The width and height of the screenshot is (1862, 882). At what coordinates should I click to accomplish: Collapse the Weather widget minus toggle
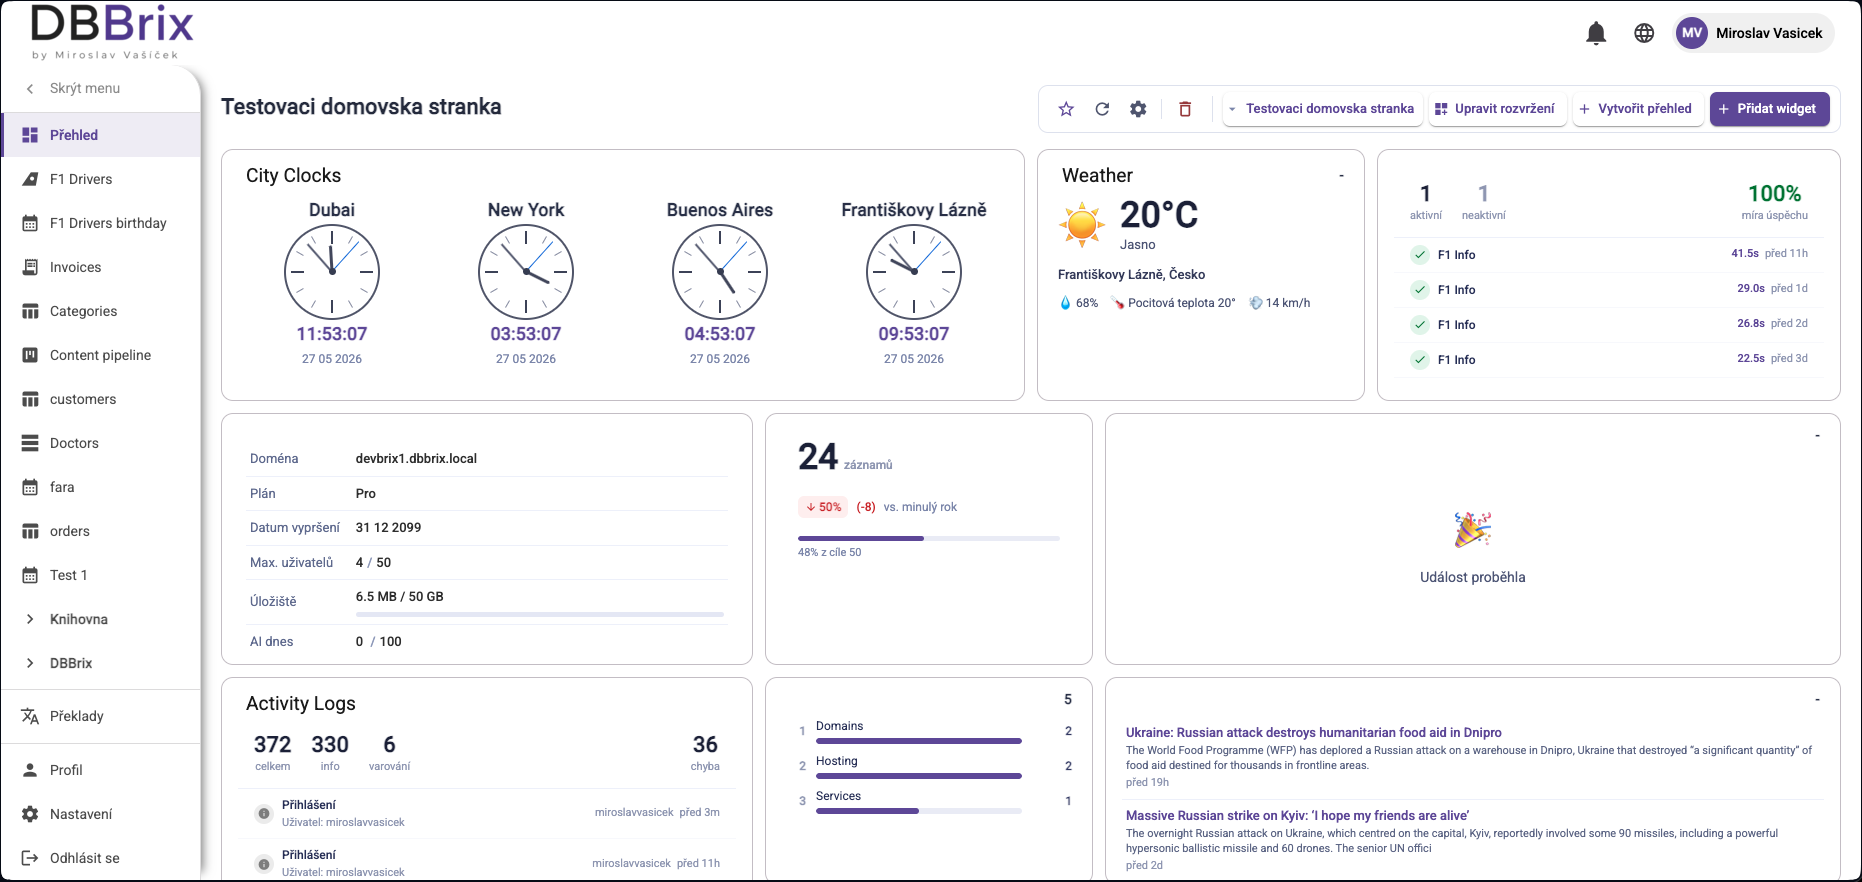(1341, 176)
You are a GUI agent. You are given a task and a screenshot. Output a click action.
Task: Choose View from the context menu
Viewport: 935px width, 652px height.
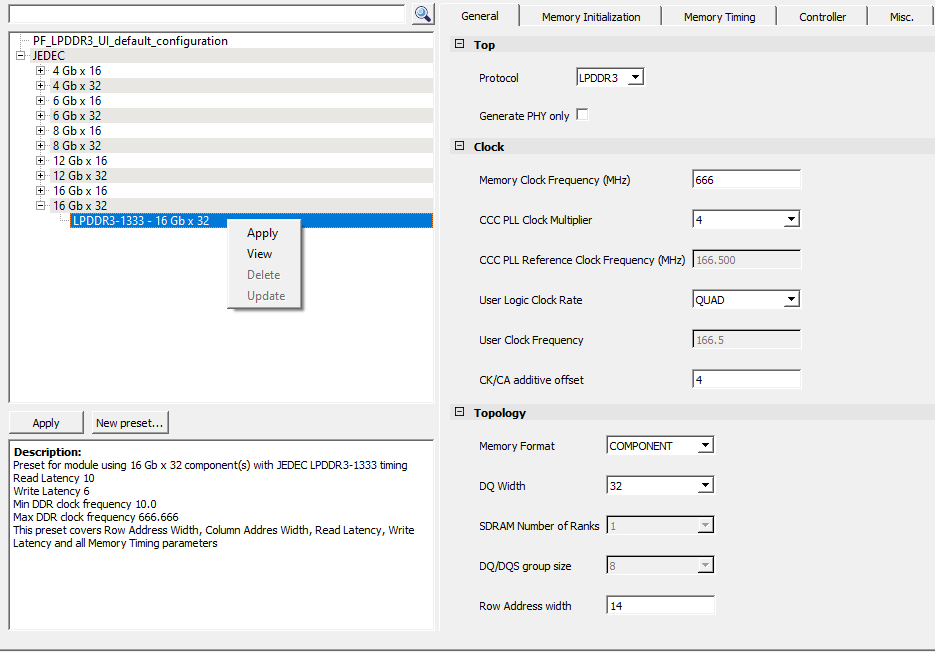click(x=259, y=254)
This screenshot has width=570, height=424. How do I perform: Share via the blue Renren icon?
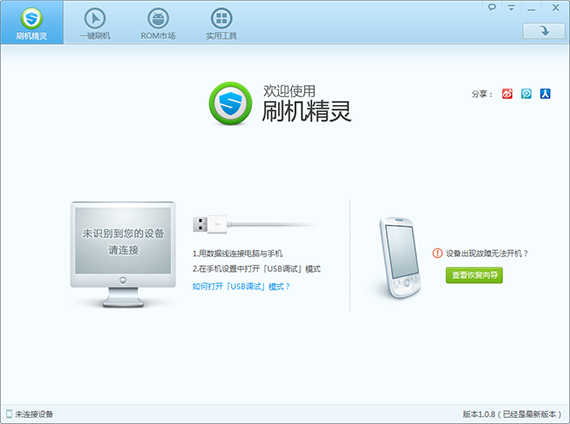tap(545, 94)
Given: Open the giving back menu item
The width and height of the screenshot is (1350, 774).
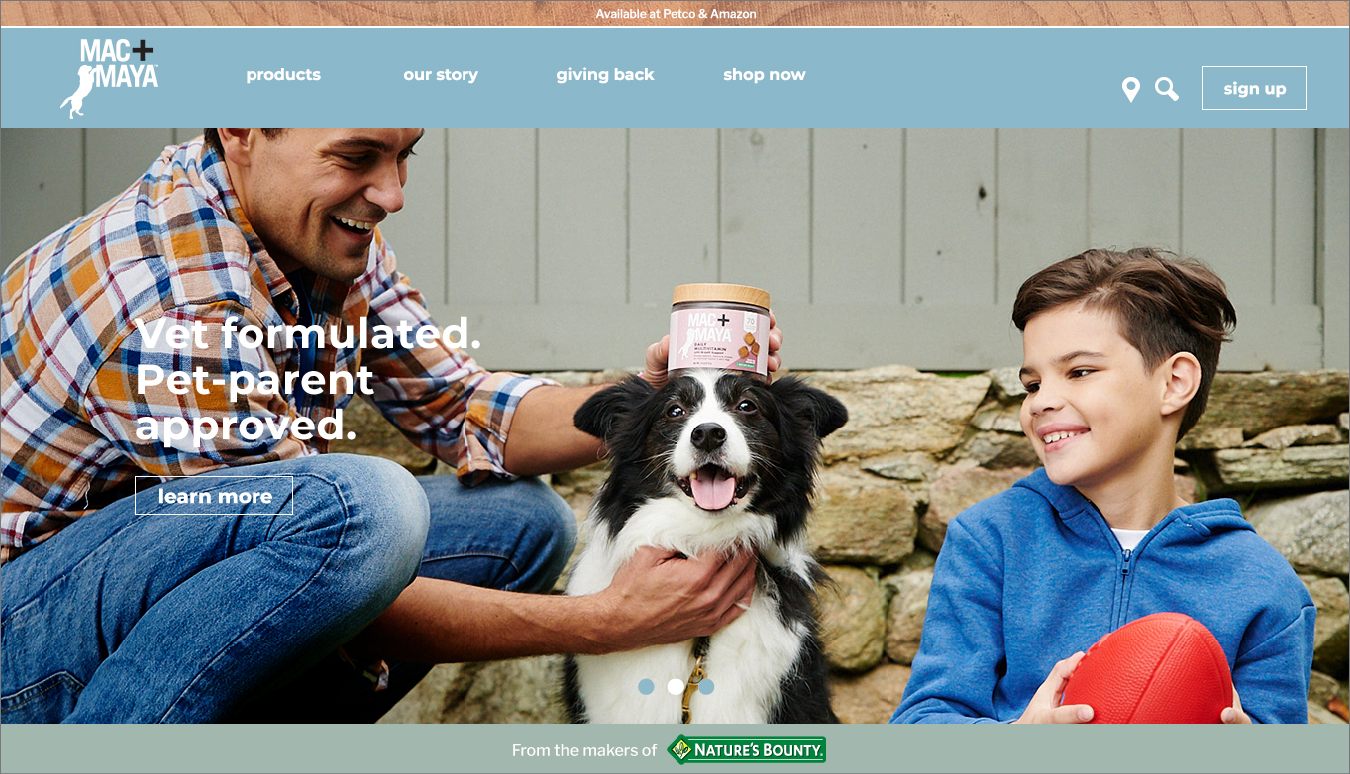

-*-

• [Brief]: Restate the material above exactly. Exclude all pictures.

• [Exercise answer]:
The width and height of the screenshot is (1862, 882). At what coordinates should I click to accomplish: Collapse the Weather widget minus toggle
(1341, 176)
You are a GUI agent. You are given a task and a screenshot. Output a click action.
Task: Choose View from the context menu
Viewport: 935px width, 652px height.
click(x=259, y=254)
This screenshot has width=570, height=424. How do I perform: Share via the blue Renren icon?
tap(545, 94)
Given: Open the giving back menu item
The width and height of the screenshot is (1350, 774).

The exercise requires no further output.